◆ EXERCISE GOAL ◆
Express the records as a Markdown table with the columns n and Line, starting at the first line of the records and ending at the line that contains "Action: pos(49,328)", with both ends included. Give each line its own numbered row and leave out blank lines.

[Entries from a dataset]
● ● ●
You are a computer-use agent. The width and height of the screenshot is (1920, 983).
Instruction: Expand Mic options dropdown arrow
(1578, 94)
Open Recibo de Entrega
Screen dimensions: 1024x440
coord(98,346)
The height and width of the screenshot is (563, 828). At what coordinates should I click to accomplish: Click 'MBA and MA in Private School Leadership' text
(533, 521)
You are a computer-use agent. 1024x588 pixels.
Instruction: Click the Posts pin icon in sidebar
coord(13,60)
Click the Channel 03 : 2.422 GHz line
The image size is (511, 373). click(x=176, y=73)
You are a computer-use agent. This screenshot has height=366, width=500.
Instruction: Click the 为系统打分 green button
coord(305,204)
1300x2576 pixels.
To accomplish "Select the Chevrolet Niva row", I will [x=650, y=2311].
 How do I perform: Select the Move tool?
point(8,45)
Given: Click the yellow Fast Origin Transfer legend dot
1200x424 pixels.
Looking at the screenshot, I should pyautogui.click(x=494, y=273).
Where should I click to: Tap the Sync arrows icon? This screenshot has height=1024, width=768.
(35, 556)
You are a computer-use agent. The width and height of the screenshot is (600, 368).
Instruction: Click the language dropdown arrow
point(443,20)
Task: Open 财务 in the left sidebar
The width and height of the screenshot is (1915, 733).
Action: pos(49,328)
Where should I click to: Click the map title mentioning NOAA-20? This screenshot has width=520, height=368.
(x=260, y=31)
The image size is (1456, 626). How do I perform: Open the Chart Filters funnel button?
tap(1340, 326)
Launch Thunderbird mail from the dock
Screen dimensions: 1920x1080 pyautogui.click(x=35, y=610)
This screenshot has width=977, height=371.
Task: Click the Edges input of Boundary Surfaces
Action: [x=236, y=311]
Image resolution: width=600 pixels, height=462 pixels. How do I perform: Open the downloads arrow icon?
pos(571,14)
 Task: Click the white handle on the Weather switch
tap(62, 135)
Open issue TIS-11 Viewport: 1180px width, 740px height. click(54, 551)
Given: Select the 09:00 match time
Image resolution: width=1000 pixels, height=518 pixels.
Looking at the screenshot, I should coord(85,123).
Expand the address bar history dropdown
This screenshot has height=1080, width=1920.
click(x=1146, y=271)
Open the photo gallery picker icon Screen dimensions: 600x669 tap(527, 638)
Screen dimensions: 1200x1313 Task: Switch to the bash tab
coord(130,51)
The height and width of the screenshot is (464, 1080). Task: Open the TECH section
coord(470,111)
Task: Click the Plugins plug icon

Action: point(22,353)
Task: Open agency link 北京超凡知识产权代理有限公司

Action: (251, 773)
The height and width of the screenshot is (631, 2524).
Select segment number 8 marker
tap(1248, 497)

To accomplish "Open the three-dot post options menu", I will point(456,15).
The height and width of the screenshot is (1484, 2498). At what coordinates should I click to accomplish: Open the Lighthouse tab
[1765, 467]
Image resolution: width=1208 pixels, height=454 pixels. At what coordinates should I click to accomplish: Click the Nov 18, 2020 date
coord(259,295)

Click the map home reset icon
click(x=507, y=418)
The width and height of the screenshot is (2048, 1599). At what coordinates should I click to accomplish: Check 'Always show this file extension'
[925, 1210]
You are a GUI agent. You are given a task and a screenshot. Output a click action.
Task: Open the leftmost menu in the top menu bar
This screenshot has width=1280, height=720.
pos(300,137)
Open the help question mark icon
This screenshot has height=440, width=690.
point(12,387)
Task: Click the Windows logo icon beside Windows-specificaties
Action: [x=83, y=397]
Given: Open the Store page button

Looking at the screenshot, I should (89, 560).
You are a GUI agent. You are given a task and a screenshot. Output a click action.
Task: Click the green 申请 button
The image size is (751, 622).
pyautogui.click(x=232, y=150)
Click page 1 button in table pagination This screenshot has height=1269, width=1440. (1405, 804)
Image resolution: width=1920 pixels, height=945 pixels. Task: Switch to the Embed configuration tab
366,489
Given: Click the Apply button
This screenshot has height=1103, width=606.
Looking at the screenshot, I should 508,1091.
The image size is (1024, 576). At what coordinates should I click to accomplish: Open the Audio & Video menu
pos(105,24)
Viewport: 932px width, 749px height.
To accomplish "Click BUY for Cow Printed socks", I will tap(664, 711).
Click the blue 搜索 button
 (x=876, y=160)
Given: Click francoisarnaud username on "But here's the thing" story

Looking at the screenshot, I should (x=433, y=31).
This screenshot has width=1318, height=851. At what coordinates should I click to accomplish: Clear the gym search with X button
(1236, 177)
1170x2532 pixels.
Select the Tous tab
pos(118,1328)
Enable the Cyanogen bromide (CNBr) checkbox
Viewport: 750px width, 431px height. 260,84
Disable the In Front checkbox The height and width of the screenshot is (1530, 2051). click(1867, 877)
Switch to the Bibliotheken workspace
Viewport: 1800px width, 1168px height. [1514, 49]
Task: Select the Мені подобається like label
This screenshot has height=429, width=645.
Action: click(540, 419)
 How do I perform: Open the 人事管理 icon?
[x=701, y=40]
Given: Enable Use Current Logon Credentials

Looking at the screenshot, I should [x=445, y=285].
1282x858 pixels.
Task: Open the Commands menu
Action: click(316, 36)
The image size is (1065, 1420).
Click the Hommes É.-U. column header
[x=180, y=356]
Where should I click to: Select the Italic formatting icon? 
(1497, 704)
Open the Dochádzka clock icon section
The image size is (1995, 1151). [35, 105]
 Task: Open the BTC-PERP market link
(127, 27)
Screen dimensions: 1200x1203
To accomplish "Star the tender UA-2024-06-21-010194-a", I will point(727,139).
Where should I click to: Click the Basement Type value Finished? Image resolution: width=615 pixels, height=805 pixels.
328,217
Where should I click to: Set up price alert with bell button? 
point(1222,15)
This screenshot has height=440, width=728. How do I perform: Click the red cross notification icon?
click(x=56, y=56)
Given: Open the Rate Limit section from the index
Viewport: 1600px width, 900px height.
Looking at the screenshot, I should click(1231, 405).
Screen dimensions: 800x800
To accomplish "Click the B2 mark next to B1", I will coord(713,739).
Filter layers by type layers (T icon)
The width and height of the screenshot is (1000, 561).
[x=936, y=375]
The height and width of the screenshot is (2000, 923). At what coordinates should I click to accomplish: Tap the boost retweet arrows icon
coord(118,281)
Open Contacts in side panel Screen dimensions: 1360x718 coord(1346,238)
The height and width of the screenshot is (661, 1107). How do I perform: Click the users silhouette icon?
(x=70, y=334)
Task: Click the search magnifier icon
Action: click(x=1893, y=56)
● ● ●
◆ EXERCISE RESULT ◆
| n | Line |
|---|---|
| 1 | You are a computer-use agent. The width and height of the screenshot is (1920, 983). |
| 2 | Instruction: Expand Mic options dropdown arrow |
| 3 | (1578, 94) |
| 4 | Open Recibo de Entrega |
| 5 | Screen dimensions: 1024x440 |
| 6 | coord(98,346) |
| 7 | The height and width of the screenshot is (563, 828). At what coordinates should I click to accomplish: Click 'MBA and MA in Private School Leadership' text |
| 8 | (533, 521) |
| 9 | You are a computer-use agent. 1024x588 pixels. |
| 10 | Instruction: Click the Posts pin icon in sidebar |
| 11 | coord(13,60) |
| 12 | Click the Channel 03 : 2.422 GHz line |
| 13 | The image size is (511, 373). click(x=176, y=73) |
| 14 | You are a computer-use agent. This screenshot has height=366, width=500. |
| 15 | Instruction: Click the 为系统打分 green button |
| 16 | coord(305,204) |
| 17 | 1300x2576 pixels. |
| 18 | To accomplish "Select the Chevrolet Niva row", I will [x=650, y=2311]. |
| 19 |  How do I perform: Select the Move tool? |
| 20 | point(8,45) |
| 21 | Given: Click the yellow Fast Origin Transfer legend dot |
| 22 | 1200x424 pixels. |
| 23 | Looking at the screenshot, I should pyautogui.click(x=494, y=273). |
| 24 | Where should I click to: Tap the Sync arrows icon? This screenshot has height=1024, width=768. |
| 25 | (35, 556) |
| 26 | You are a computer-use agent. The width and height of the screenshot is (600, 368). |
| 27 | Instruction: Click the language dropdown arrow |
| 28 | point(443,20) |
| 29 | Task: Open 财务 in the left sidebar |
| 30 | The width and height of the screenshot is (1915, 733). |
| 31 | Action: pos(49,328) |